In the spirit of my current playlist, which consists of these songs right now-- Shake, Shake, Shake by Bronze Radio Return. Shake it Out by Florence + the Machine. Shake Me Down by Cage the Elephant. Shake (edited) by Walk Off the Earth.
So a lot of shaking, which reminded me that I never even wrote about the time I got to participate in an active meditation that consisted entirely of just that-- shaking.
We woke up before the sun and washed off any remains of makeup. That morning is was just the girls, just the real versions, just us + a lovely barn + the sunrise. We were given only two instructions: Don't open your eyes, and shake. We could interpret that one verb however we liked.
Forever attempting to make connections with people, my first thought was hand-shakes. I spent those fifteen minutes (that somehow felt like a lifetime and the blink of an eye at the same time) shaking hands with as many people as I could. It took a lot of feeling and shuffling, considering my eyes were closed. I shook hand after hand, making them firm and friendly, because that hand-shake had taken place of every other tool of connection-- eye contact, spoken word, a smile.
In the end I found a girl who didn't want to let go, through her touch she invited me to stay and shake with her. As everyone joined hands and invited more to shake, it turned into a silent dance party in the light of the sunrise. Eyes closed, no make-up, just girls learning to connect in ways they never had, and girls shining even brighter than the sun coming in the open barn doors.

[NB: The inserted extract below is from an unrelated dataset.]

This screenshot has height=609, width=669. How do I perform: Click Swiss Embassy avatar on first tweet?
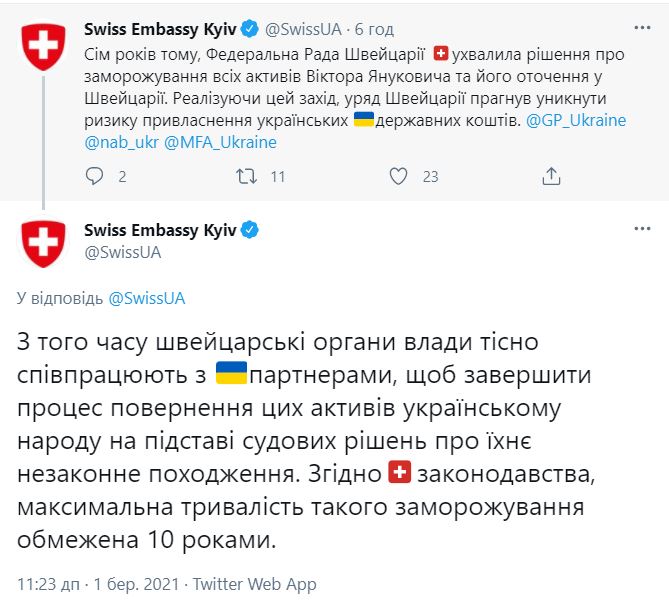tap(43, 45)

When we were told we could open our eyes, we all gathered to talk about what we had just felt. The mentor who initially gave us our two vague instructions told us to think about our experience, and how we acted. She then said something that sticks in my brain still-- "Whatever you did during that active meditation is exactly how you are living the rest of your life."
And it hit me. I am great and meeting new people, lots of them. And even though I really dislike small talk, it's something I can do. I can go around a room full of people with my eyes closed and shake all of their hands, but as soon as anyone wants me to stay longer and connect with them more, I leave, thinking I need to shake more people's hands. I didn't want to stay longer than a moment with anyone, as soon as the handshake was complete, the initial greetings, I found an excuse to leave. Because for a long time I've had this idea that a few close friends were really enough, because that's part of my personality and all that, it said so in a book. And I've always had one best friend. And now I just have two or three. And I have had tons of friends/acquaintances, but only three friends I feel extremely comfortable around. Only three people I know like the back of my hand. Only a limited amount of people I have truly connected with. And so I left that morning with a new commitment-- I will make deeper connections with people.
And now I am realizing that it doesn't matter if I see these people after today, or after high school, or after this life is over, as long as for a moment in time I really talked to them, I really found out something about them, I really got past the small talk stage, I actually connected.
I learned this from two instructions + the Spirit: Close your eyes and shake.